In my brain and body, for example, something is happening where my sensory system volume is turned way up: sounds, sights, textures, touches, all these inputs seem louder, more exaggerated, to me. This is just one example; for another person on the ASD spectrum, the sensory system may be turned to a low volume (where one does not seem to feel much of anything!). For another, these neurological connections might impact the way that the brain connects topics including muscles, cognition, and more, leading to larger-scale physical delays such as cognitive function and development.

But personally, speaking in the terms of a fellow human being, I like to think of the ASD community as a diversified group of humans with specialized skills and particular sensory awareness. Such a definition affirms the strength and uniqueness of persons on the ASD spectrum in relation to what we culturally view as normative, rather than the deficits or struggles that separate people from those expectations.

We don’t know for sure what causes ASD characteristics. Some research seems to indicate that the structure of synopses connecting in the brain impacts the neurology of how the mind and body connect, resulting in unusual patterns of human development. Most research concludes that ASD has a biological component, showing up here and there across patterns of family history.

What we do know for sure is that people who have been diagnosed on the Autism Spectrum are people first—full of richness, complexity, and potential—and are primarily fellow creatures and children of God, worthy of the same dignity and respect allocated to peers.

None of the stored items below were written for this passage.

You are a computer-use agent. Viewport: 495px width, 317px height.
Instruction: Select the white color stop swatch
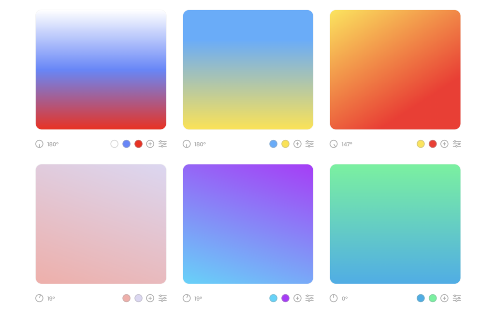[114, 144]
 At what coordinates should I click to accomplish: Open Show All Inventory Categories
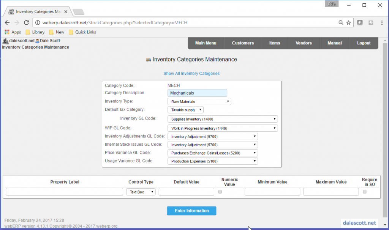tap(191, 74)
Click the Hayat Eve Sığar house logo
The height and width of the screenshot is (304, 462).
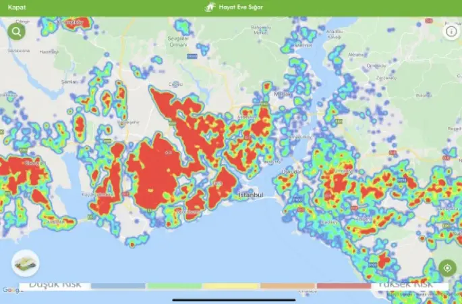(209, 7)
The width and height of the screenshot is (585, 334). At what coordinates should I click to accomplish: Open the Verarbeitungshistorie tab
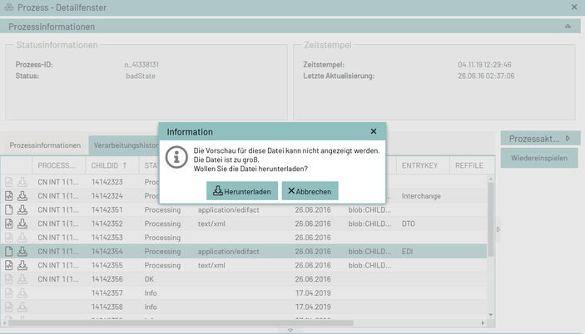click(125, 145)
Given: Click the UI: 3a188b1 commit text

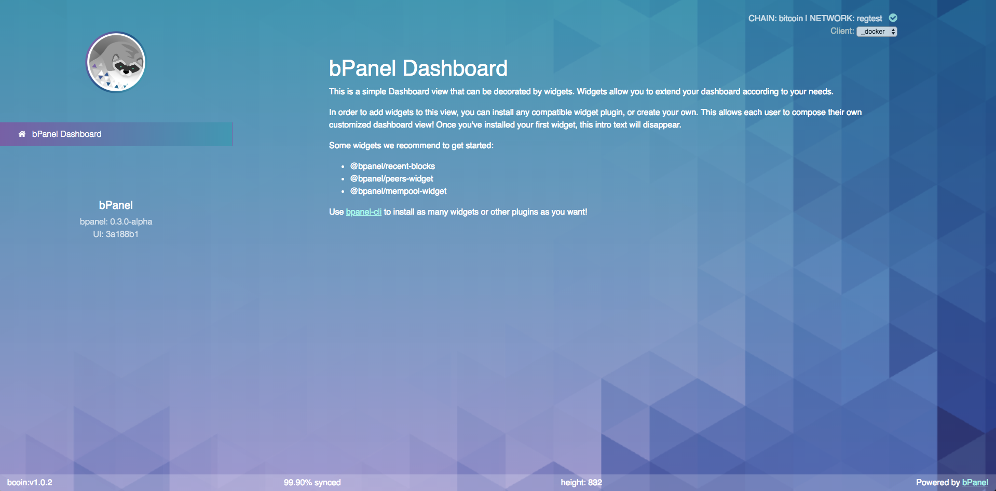Looking at the screenshot, I should pyautogui.click(x=116, y=234).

I went through the process of self-diagnosis while I was in college, affirming what I understood about my social, cognitive and sensory self from a young age. Typical for someone who has Asperger’s Syndrome, I recognized that there was a pattern and a structure going on with my reality–but I did not internalize that this pattern had a great deal to do with how I encountered the world, and perceived it around me through my senses and interpretations of these senses. For example, a course about the diversity within the ASD community released me from feeling like I was not the only person in the world with synesthesia, the trippy ability to perceive music through the medium of color in ones’ mind. I realized that there were others like me who also consistently craved the familiarity and security of rituals within a daily routine, and who felt the compulsion to make sure all their writing utensils corresponded to each day of the week in color, shape and size.

As I began to know myself better and more wholly through my ASD diagnosis—as one who is fearfully, wonderfully, and intentionally made in the image of God—I began to take courage in who I am. I learned how to manage my need for controlling aesthetic environments, and how to prepare for anxiety about social situations.

And then, ultimately, I realized that these unique gifts and struggles did not make me that much different from all of the other people who surrounded me in this world, who were not in the diagnosis of Asperger’s. We are all entrusted with different gifts. We all find ourselves in the corner of our growing edges. We are all beloved of God.

And while my life may not involve the same gifts and struggles as those that are most common within our society—while my biggest crisis of the day may be that I cannot match my soft-textured Digimon T-shirt with my favorite jeggings—that does not make me, or anybody else!—that much less of a person.

As I celebrated Autism Awareness Month April 2016, I celebrated my life, which is a life that lives honestly and vibrantly into God’s mission. Part of this life and identity includes who I am in the ASD community. Part of this life has very little to do with Asperger’s. Regardless, I thank God for a human community of wonderful weirdness, beautiful complexity, and wide welcome.